Task instructions => Pick every line from the data that holds the word "will".

Provided records =>
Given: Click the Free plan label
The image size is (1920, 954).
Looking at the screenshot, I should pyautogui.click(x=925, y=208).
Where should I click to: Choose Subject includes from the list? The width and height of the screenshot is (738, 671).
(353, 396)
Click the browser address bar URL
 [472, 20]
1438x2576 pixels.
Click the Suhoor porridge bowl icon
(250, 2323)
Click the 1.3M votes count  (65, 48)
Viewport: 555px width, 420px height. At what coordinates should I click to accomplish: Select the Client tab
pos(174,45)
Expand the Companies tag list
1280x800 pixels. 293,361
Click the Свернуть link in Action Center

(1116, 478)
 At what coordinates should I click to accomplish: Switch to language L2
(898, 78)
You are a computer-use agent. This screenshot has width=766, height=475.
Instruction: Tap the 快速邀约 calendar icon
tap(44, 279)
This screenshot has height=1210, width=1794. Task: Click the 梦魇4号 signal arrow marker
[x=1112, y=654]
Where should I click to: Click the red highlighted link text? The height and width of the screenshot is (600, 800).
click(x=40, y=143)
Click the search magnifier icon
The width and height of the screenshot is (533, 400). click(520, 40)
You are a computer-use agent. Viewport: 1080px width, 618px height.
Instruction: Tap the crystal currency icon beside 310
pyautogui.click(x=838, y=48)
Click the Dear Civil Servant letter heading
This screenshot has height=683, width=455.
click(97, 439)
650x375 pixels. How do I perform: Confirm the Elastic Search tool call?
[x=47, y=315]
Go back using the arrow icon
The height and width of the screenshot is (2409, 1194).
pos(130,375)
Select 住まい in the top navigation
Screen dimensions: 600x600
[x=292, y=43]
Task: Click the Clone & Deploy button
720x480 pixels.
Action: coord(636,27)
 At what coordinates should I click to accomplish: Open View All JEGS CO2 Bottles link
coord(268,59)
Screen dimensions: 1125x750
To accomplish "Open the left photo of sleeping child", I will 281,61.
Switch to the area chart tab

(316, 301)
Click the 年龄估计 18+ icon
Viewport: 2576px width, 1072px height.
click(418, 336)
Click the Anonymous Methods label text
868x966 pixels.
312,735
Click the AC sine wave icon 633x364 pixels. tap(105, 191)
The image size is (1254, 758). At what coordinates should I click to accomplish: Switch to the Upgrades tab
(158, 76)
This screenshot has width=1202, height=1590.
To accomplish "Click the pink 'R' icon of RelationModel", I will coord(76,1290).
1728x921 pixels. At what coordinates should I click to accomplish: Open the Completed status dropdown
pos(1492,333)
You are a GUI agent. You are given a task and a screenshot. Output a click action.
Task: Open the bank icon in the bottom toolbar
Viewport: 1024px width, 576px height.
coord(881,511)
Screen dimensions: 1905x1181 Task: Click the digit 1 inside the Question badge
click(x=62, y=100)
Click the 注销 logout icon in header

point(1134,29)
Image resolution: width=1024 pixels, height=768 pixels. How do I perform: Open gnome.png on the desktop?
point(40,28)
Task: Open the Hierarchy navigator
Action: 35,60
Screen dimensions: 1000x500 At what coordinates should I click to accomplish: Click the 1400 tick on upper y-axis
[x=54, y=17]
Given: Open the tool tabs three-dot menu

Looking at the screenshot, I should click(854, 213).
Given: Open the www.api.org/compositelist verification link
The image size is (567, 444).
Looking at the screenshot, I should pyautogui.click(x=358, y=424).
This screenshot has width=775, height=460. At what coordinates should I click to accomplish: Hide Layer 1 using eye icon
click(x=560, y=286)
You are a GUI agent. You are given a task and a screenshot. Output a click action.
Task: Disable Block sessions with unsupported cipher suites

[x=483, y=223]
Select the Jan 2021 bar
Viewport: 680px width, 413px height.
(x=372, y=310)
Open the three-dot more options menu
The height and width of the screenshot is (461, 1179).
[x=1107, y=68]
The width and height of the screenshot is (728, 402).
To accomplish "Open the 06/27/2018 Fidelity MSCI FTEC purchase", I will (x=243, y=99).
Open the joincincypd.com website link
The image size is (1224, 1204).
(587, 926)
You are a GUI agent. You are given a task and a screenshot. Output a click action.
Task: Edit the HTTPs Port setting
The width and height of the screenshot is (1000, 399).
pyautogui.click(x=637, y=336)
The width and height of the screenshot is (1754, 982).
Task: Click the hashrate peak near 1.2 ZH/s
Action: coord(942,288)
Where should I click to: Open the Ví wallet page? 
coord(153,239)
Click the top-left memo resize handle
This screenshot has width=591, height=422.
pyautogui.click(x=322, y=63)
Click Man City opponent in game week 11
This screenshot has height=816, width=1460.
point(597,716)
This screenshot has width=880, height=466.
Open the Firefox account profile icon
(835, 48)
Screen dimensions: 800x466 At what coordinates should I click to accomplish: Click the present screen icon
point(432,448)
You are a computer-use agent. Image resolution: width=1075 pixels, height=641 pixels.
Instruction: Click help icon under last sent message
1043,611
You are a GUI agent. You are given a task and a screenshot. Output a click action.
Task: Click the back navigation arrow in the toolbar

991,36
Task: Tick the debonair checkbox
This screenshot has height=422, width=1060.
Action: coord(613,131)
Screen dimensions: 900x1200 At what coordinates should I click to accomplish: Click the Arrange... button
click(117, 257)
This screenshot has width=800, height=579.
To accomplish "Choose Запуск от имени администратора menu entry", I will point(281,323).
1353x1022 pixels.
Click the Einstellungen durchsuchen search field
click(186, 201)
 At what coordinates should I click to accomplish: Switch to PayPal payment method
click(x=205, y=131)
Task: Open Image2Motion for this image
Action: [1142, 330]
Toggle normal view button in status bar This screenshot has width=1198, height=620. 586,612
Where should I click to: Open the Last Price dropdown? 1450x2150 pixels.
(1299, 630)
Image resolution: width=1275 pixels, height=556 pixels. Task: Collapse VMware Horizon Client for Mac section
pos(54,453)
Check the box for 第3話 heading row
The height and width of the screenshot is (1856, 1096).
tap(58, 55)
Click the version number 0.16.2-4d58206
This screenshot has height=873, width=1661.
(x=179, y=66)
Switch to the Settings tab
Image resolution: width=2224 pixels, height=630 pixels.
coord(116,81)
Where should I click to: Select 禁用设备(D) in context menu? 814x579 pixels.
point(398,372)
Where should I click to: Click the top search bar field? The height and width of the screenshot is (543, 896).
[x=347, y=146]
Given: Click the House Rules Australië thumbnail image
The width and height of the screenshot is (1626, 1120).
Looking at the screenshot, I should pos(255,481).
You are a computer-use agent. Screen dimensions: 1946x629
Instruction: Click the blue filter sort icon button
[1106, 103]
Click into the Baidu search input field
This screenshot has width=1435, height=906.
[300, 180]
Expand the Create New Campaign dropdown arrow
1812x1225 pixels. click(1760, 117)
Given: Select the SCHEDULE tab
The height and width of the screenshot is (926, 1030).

Exercise output =>
To accomplish "Open the left photo of sleeping child", I will 281,61.
To accomplish "Click the pink 'R' icon of RelationModel", I will coord(76,1290).
To accomplish "Open the 06/27/2018 Fidelity MSCI FTEC purchase", I will (x=243, y=99).
To accomplish "Choose Запуск от имени администратора menu entry", I will point(281,323).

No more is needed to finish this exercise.